Please repeat the items below word for word, from the first one through the line containing "point(333,403)".

########

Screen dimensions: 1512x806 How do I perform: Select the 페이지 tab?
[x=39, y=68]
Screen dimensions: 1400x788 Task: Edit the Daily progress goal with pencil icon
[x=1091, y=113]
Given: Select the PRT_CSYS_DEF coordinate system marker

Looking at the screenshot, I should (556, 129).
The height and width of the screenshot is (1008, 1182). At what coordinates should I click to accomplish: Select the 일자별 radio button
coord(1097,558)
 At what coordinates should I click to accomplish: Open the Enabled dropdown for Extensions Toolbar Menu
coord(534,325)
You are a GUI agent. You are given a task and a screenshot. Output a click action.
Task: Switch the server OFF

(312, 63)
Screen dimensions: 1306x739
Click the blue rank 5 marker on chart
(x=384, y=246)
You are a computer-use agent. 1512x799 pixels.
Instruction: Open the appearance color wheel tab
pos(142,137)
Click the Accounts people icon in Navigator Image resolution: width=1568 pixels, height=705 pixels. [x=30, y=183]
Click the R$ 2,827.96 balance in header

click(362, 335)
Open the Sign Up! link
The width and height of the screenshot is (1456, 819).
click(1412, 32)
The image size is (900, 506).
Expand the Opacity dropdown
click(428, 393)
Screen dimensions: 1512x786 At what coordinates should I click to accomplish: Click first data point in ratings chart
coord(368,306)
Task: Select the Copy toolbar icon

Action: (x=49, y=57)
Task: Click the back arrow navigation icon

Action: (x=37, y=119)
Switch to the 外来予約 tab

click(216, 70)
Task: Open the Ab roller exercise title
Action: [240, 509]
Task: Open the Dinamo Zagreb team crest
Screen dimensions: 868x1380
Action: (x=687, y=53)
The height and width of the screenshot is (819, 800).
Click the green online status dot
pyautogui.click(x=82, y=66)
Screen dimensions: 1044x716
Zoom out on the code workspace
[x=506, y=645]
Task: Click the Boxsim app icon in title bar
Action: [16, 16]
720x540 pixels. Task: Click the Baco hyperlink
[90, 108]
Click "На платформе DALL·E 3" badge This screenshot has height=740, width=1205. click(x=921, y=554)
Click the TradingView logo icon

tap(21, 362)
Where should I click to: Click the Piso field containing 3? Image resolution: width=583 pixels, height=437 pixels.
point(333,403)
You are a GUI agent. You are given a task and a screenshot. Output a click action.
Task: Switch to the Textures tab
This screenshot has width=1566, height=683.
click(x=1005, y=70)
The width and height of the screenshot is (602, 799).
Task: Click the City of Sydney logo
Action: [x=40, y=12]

########

Task answer
Screen dimensions: 1512x806 How do I perform: Select the 페이지 tab?
[x=39, y=68]
Screen dimensions: 1400x788 Task: Edit the Daily progress goal with pencil icon
[x=1091, y=113]
Given: Select the PRT_CSYS_DEF coordinate system marker

Looking at the screenshot, I should (556, 129).
The height and width of the screenshot is (1008, 1182). At what coordinates should I click to accomplish: Select the 일자별 radio button
coord(1097,558)
 At what coordinates should I click to accomplish: Open the Enabled dropdown for Extensions Toolbar Menu
coord(534,325)
You are a GUI agent. You are given a task and a screenshot. Output a click action.
Task: Switch the server OFF

(312, 63)
Screen dimensions: 1306x739
Click the blue rank 5 marker on chart
(x=384, y=246)
You are a computer-use agent. 1512x799 pixels.
Instruction: Open the appearance color wheel tab
pos(142,137)
Click the Accounts people icon in Navigator Image resolution: width=1568 pixels, height=705 pixels. [x=30, y=183]
Click the R$ 2,827.96 balance in header

click(362, 335)
Open the Sign Up! link
The width and height of the screenshot is (1456, 819).
click(1412, 32)
The image size is (900, 506).
Expand the Opacity dropdown
click(428, 393)
Screen dimensions: 1512x786 At what coordinates should I click to accomplish: Click first data point in ratings chart
coord(368,306)
Task: Select the Copy toolbar icon

Action: (x=49, y=57)
Task: Click the back arrow navigation icon

Action: (x=37, y=119)
Switch to the 外来予約 tab

click(216, 70)
Task: Open the Ab roller exercise title
Action: [240, 509]
Task: Open the Dinamo Zagreb team crest
Screen dimensions: 868x1380
Action: (x=687, y=53)
The height and width of the screenshot is (819, 800).
Click the green online status dot
pyautogui.click(x=82, y=66)
Screen dimensions: 1044x716
Zoom out on the code workspace
[x=506, y=645]
Task: Click the Boxsim app icon in title bar
Action: [16, 16]
720x540 pixels. Task: Click the Baco hyperlink
[90, 108]
Click "На платформе DALL·E 3" badge This screenshot has height=740, width=1205. click(x=921, y=554)
Click the TradingView logo icon

tap(21, 362)
Where should I click to: Click the Piso field containing 3? Image resolution: width=583 pixels, height=437 pixels.
point(333,403)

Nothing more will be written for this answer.